A Tale of a Speaker and a Loaf of Bread

A Tale of a Speaker  and a Loaf of Bread

This world is a truly hard place. There’s no telling how people will respond to good gestures. On the one hand, chances are that the best expressions of consideration and empathy will be looked upon as exactly that and appreciated and celebrated, imitated and immortalized. But once in a while, the sun rises in the east and people don’t exactly appreciate the labour of a good man, choosing instead to fight for their daily bread rather than have it delivered to them. One would think such a seemingly ungrateful response to a humanitarian gesture would be rare amidst the current Covid-19 drama, but the episode that played out between Honourable Obasa and his Agege Constituency is a case in study.

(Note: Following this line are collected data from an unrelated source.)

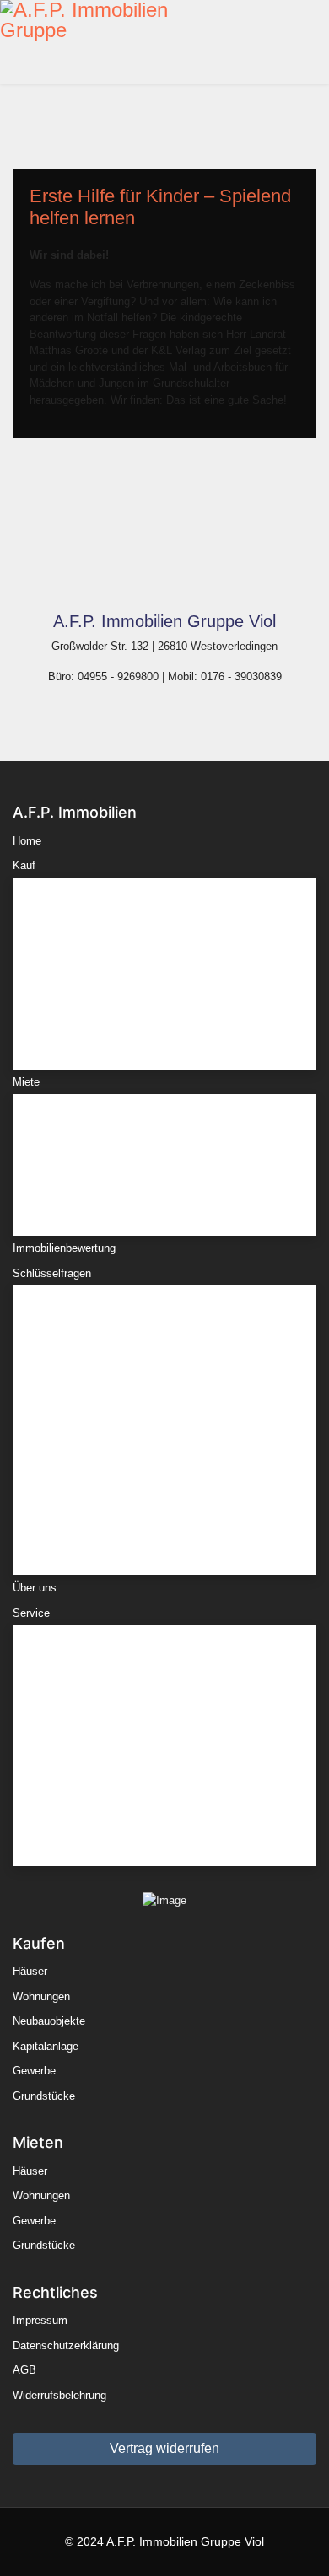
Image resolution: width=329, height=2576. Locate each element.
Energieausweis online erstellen (110, 1683)
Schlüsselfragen (52, 1273)
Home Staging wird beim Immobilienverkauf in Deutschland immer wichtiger (145, 1451)
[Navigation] (322, 42)
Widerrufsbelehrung (59, 2395)
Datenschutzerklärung (66, 2345)
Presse (51, 1833)
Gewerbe (55, 1011)
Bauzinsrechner (72, 1658)
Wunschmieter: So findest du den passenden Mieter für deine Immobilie (160, 1492)
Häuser (51, 911)
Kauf (24, 865)
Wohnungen (62, 936)
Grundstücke (65, 1035)
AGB (24, 2370)
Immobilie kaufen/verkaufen (101, 1733)
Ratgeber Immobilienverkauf (102, 1758)
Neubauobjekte (70, 961)
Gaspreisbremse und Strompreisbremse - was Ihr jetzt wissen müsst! (153, 1368)
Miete (26, 1082)
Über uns (35, 1587)
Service (31, 1613)
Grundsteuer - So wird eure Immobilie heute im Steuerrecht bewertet (147, 1327)
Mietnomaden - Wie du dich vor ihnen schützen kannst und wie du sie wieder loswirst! (148, 1410)
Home (27, 841)
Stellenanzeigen (72, 1807)
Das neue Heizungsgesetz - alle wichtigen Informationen (136, 1533)
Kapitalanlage (67, 985)
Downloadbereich (75, 1783)
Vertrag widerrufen (164, 2448)
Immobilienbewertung (64, 1248)
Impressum (40, 2320)
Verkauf (52, 1708)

It was a fine Sunday, and the sun was shining with the legendary verve of a Nigerian soldier punishing a bloody civilian. And then vans arrived in the Agege area of Lagos to deliver the stimulus package promised by Lagos State House of Assembly Speaker, Mudashiru Obasa.

The package consisted of rice, bread and sanitizers – necessary materials, all of them, in this time of crisis. Honourable Obasa had effectively distributed 10,000 bags of rice, 36,000 loaves of bread, and ample portable sanitizers to the people of his constituency, to assist with the lockdown and its consequent scarcity. The bread especially was something of a novelty. Each loaf was wrapped in a customized covering and emblazoned with the speaker’s name.

While the gift was received by almost everyone in the constituency, the response in some areas was not anticipated. The people in these areas basically made footballs of the bread and kicked them into the sky. While the loaves were falling from the sky, some of these folks explained that four loaves were given to households, without regard to the number of people in those households.

The speaker has however decried these claims, stating that certain troublemakers were hard at work. According to him, it is mathematically inaccurate that 36,000 loaves would be distributed to members of his constituency, and that his gesture was not politically motivated; he genuinely cares for his people.

Dissenting folks have naturally shouted Honourable Obasa down, stating that the package stimulus he distributed is indeed politically motivated (especially with his name attached to the loaves), and a failure, since it was nothing compared with what he could do. They say that two million Jews were fed with manna in a wilderness; how difficult is it to feed people living in the land of milk and honey?